While the utility of stakeholder engagement in research has been demonstrated [12, 14, 2628], we need to begin to think about the science of stakeholder engagement in research. How do we measure the level of engagement and the impact of that engagement on research outcomes? What are the best practices for implementation of multilevel stakeholder engagement? How do we evaluate which approaches are most effective in different settings?

Successful stakeholder engagement in an individual project is commendable. However, the science of community engagement requires that we move beyond individual projects to a broader understanding of what works and why (best practices). As with any science, the future is dependent on the foundation that it is built upon. Thus, as we engage multilevel stakeholders in our work, it is imperative to evaluate both the process and outcomes of this work. The key to this evaluation is the perspective of stakeholders regarding the benefit and outcomes of the project and recognition of the unique cultural traits and geographic settings of the target population. However, given the nature of partnerships, this effort is not one-sided, as the institutional culture and perception of institutions among the target population are also important to consider.
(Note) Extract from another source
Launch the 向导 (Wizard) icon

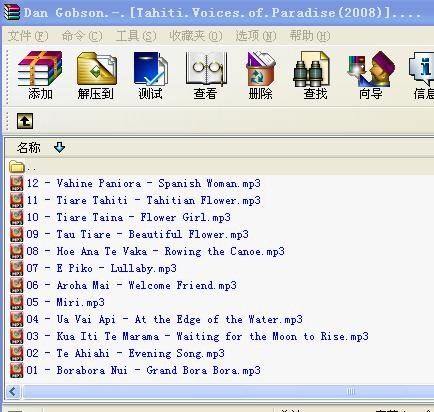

When implementing and evaluating stakeholder engagement in research, some key questions to consider are the following:

• Who will benefit from this work?

• Which are the appropriate stakeholders to engage to address a problem?

• Where is your partnership on the stakeholder engagement continuum?

• Where would you like your partnership to be on the stakeholder engagement continuum?

• What processes should be developed and used for partnership sustainability and progress along the stakeholder engagement continuum?

• If a group of stakeholders participate and only one benefits, was the engagement meaningful or perfunctory?

• How will you evaluate the quality and quantity of stakeholder engagement?

• Does stakeholder engagement improve the fit of evidence-based practices in community-based settings?

With these questions in mind, project teams can prepare for the challenging task of meaningful engaged participation from community health stakeholders. Successful partnerships are developed and sustained when the constituent members contribute their perspectives, resources, and skills creating an amalgam for research synergy allowing the partnership to obtain outcomes that no one constituent member could have produced on their own. We acknowledge that what we are proposing is not easy, but the benefits can be impactful if we speed implementation and dissemination by continually sharing what works providing a foundation for others.

Acknowledgements

We would like to thank Dr. Deborah Bowen for her contribution to the development of the stakeholder engagement classification definitions used in the manuscript.

Compliance with ethical standards

Conflict of interest

The authors declare that they have no conflict of interest.

Funding

The stakeholder engagement classification work is supported through a Patient-Centered Outcomes Research Institute (PCORI) award (ME-1511-33027). All statements in this report, including its findings and conclusions, are solely those of the authors and do not necessarily represent the views of the Patient-Centered Outcomes Research Institute (PCORI), its Board of Governors, or Methodology Committee.

Footnotes

Implications

Research: Future research should evaluate stakeholder engagement in research to determine the association between the level (quality and quantity) of engagement and research outcomes.

Practice: Practitioners interested in engaging multilevel stakeholders in service evaluation and quality improvement should consider where the project lies on the stakeholder engagement continuum and create processes for shared decision-making that respect diverse perspectives and interests.

Policy: Meaningful stakeholder engagement with shared decision-making is a key component to evidence-based quality improvement initiatives.